TBB is not organized for pecuniary profit or for the benefit of an individual or for-profit entity and shall not have authority to issue capital stock. No part of the net earnings of TBB shall inure to the benefit of, or be distributable to, its Directors, Officers, employees, members or other private persons, except that TBB shall be authorized and empowered to pay reasonable compensation for services rendered and to make payments and charitable distributions in furtherance of the purposes set forth herein.

 

ARTICLE XIII: WAIVER OF NOTICE

 

Whenever any notice whatsoever is required to be given under the provisions of the Act, TBB’s Articles of Incorporation, or these Bylaws, a waiver thereof in writing signed by the person or persons entitled to such notice, whether before or after the time stated therein, shall be deemed equitant to the giving of such notice. Attendance at a meeting shall constitute a waiver of notice of such meeting, except where the person attends such meeting with the express purpose of objecting to the transaction of any business because the meeting was not lawfully called, posted or published.

 

ARTICLE XIV: DECLARATION OF POLICY

 

Responsibility and authority for any declaration of TBB policy, and/or endorsement, and/or rejection of any matter on any subject of policy, is reserved to the judgment and discretion of the Board. Members of committees, or other subdivisions of TBB, are not authorized directly or indirectly to commit TBB in any way or in any manner, financially or otherwise, without prior approval by the Board, except as specified in the approved budget or in specific resolutions of the Board.

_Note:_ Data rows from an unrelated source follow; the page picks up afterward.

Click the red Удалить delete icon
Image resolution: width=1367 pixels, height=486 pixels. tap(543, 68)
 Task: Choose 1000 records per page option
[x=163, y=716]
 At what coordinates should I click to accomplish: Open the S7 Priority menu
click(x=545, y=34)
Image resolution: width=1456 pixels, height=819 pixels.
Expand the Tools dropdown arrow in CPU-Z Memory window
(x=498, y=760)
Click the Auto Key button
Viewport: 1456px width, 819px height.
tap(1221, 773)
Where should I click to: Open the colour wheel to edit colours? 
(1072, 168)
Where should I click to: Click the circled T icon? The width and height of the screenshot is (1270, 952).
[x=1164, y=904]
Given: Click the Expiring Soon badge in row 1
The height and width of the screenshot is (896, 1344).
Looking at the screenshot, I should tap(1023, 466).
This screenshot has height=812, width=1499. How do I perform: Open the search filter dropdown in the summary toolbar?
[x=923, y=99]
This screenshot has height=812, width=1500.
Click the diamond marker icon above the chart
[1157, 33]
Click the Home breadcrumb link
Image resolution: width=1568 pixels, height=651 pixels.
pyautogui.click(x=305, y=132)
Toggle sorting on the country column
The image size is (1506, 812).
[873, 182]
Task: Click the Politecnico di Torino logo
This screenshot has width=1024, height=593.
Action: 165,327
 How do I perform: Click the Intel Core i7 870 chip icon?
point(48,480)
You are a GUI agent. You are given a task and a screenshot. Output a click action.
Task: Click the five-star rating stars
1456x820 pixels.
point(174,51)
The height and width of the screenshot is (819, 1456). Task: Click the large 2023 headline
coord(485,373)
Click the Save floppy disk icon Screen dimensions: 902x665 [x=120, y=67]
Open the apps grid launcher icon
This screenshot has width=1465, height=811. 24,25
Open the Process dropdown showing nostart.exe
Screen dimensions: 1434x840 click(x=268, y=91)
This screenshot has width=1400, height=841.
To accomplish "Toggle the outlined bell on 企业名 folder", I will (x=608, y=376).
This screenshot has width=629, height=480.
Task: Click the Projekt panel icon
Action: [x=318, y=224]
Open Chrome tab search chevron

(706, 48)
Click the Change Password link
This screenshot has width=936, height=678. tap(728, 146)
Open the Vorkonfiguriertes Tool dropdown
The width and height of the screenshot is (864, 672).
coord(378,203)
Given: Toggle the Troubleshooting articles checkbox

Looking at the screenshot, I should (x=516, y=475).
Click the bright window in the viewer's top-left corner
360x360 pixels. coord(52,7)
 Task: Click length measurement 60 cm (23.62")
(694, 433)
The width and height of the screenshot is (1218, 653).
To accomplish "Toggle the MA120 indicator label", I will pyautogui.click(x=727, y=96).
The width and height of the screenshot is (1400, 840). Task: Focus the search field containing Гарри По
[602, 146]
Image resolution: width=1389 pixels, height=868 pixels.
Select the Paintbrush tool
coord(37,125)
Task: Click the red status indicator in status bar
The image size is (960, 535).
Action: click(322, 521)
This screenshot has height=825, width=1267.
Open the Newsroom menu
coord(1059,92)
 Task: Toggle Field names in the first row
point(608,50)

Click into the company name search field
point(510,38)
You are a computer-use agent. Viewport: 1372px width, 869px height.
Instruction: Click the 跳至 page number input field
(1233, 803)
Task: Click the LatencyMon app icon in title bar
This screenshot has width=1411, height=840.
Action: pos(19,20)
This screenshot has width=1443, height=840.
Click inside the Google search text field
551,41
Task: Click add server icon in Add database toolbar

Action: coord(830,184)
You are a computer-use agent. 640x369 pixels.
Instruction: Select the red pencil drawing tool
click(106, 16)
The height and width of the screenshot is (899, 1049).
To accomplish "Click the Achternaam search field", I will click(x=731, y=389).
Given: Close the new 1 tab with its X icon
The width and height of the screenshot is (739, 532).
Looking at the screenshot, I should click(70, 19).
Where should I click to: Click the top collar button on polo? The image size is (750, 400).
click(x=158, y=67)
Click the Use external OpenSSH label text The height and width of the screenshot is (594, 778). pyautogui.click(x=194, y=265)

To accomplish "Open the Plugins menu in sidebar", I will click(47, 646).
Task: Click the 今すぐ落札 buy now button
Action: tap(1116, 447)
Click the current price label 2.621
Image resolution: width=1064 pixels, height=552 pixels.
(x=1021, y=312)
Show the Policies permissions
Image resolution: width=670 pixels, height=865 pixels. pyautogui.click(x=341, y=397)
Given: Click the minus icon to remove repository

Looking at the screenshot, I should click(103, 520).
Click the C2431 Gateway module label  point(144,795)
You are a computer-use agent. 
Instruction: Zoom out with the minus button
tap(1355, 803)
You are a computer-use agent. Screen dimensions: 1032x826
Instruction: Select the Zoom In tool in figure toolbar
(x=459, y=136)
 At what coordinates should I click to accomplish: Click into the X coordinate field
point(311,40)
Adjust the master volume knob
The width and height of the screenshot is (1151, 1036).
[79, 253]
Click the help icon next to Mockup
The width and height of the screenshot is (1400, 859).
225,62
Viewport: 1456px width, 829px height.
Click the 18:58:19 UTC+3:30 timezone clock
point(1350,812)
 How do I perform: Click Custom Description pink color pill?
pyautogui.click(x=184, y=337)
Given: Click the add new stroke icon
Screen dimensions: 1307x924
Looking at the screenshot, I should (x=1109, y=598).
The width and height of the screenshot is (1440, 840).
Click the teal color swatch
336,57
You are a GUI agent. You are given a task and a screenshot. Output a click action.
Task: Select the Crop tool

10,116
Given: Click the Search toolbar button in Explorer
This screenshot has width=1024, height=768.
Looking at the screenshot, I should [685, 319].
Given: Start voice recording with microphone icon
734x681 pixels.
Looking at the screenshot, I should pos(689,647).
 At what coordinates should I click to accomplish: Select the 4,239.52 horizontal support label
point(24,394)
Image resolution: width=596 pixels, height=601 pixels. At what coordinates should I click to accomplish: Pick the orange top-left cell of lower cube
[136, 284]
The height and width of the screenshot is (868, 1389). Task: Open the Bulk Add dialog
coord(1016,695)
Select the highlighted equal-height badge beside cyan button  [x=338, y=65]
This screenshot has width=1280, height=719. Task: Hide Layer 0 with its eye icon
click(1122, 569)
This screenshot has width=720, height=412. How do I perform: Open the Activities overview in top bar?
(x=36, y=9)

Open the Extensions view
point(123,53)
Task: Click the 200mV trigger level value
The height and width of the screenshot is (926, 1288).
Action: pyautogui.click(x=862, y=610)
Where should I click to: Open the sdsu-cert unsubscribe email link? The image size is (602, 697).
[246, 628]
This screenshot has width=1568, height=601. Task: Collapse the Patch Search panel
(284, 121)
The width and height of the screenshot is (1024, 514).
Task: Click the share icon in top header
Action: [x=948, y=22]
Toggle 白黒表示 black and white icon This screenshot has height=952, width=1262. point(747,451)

The Board, except as herein otherwise provided, shall have control of the affairs of TBB, including all matters relating to the acquisition, holding, management, control, investment and disposition of the funds and other property of TBB.

 

ARTICLE XV: OTHER GOVERNANCE DOCUMENTS

 

These Bylaws, including all amendments hereto, shall at all times be in conformance with and subservient to the  Articles of Incorporation of TBB. Any conflict or ambiguity with respect to these Bylaws and the Articles of Incorporation shall be resolved in favor of and with reference to the Articles of Incorporation, as the case may be.

 

ARTICLE XVI: GOVERNING LAW

 

All questions with respect to the construction of these Bylaws shall be determined in accordance with the applicable provisions of the laws of the State of Michigan.

 

ARTICLE XVII: SEVERABILITY

 

All provisions of these Bylaws are severable. If any provision or portion thereof is determined to be unenforceable in arbitration or by a court of competent jurisdiction, then the remainder of the Bylaws shall remain in full force and effect.

 

Adopted at the organizational meeting of the Board of Directors this  7th day of July, 2021.